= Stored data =

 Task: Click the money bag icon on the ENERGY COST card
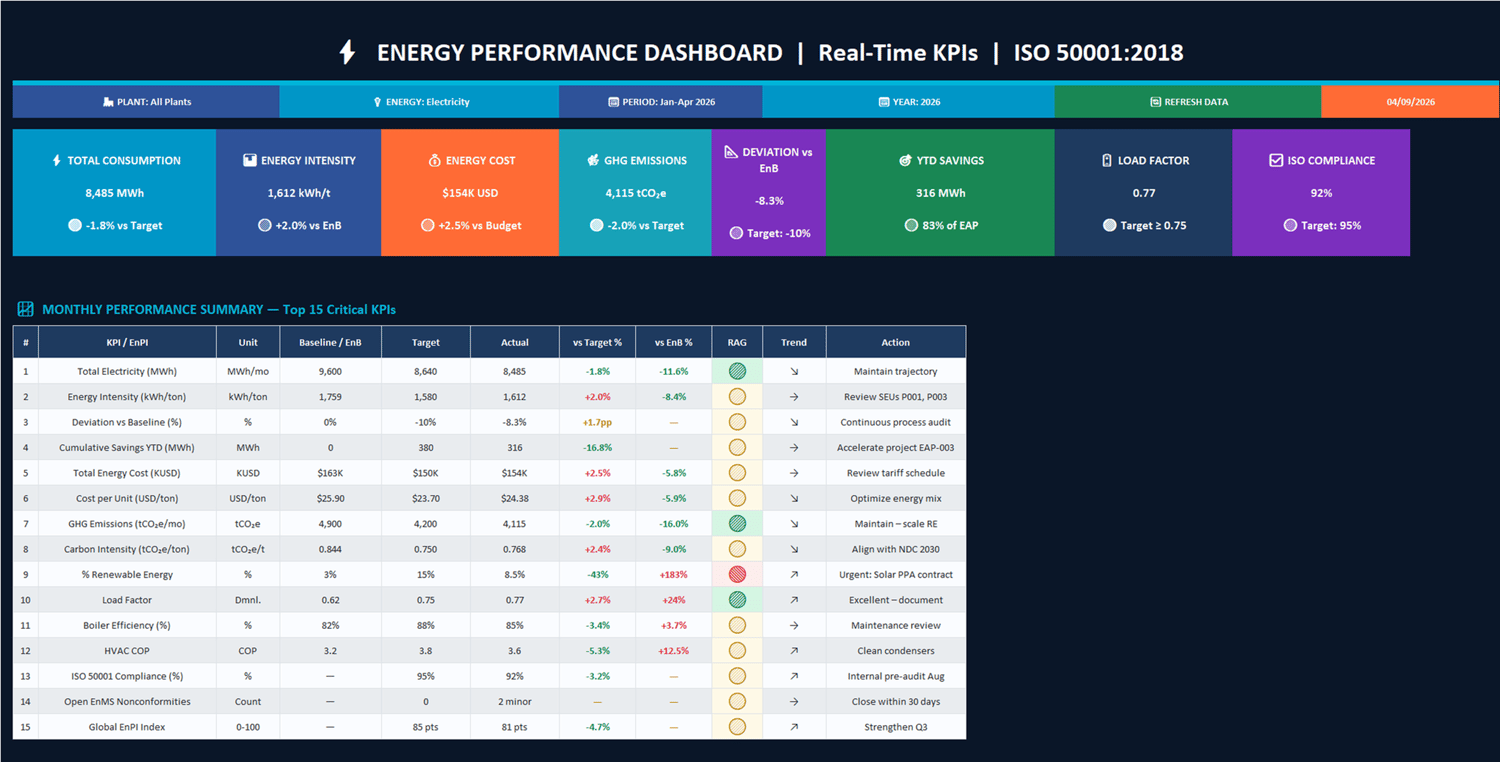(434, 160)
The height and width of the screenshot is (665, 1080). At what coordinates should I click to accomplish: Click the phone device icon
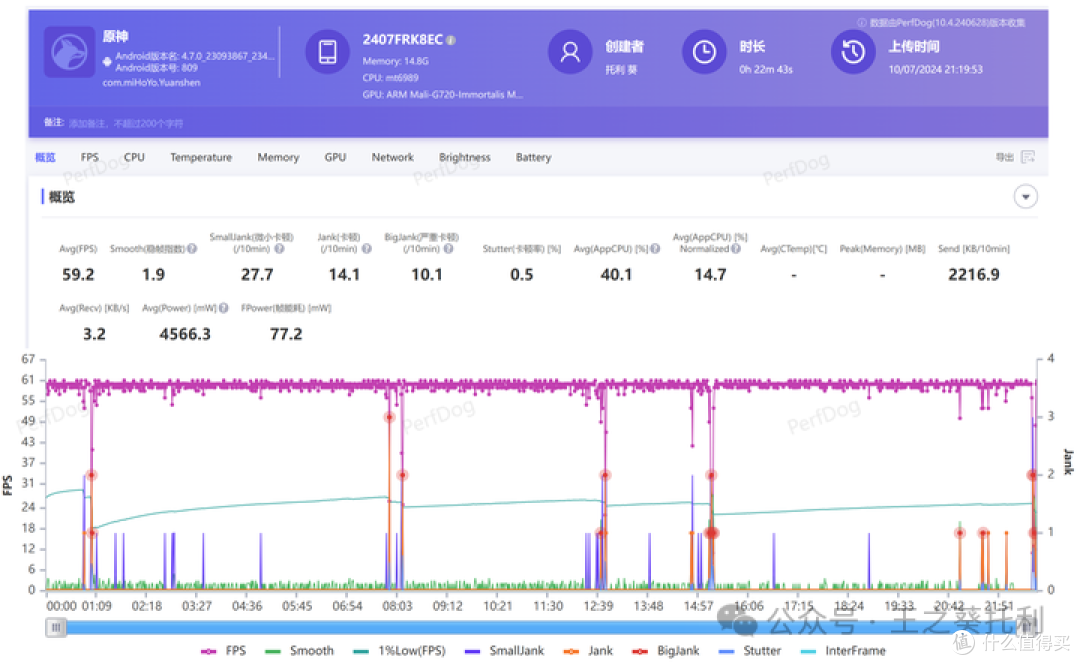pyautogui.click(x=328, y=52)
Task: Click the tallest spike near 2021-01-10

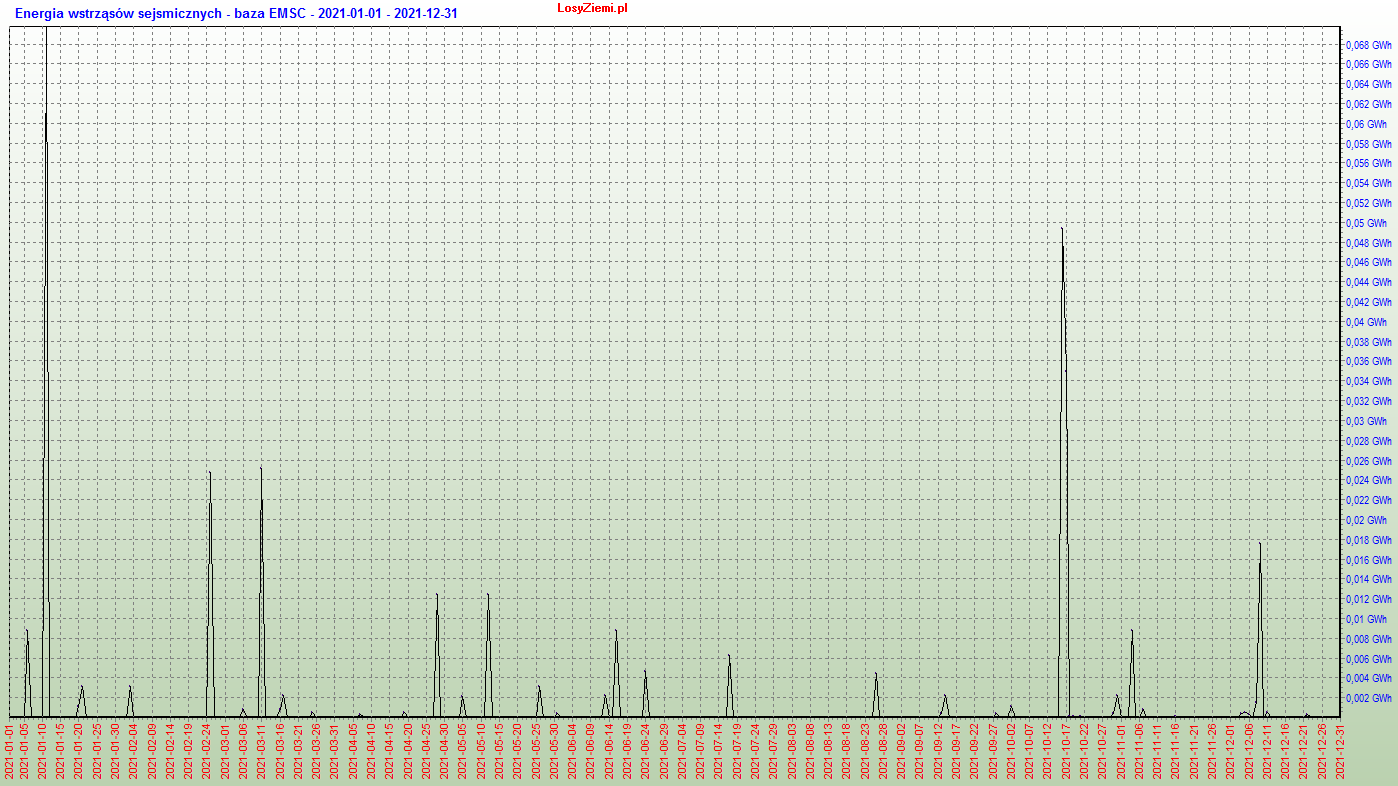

= Your task =
For the records above, output each one exactly and skip any image.

= Task result =
 Task: Click the money bag icon on the ENERGY COST card
(434, 160)
The height and width of the screenshot is (665, 1080). At what coordinates should I click to accomplish: Click the phone device icon
pyautogui.click(x=328, y=52)
Task: Click the tallest spike near 2021-01-10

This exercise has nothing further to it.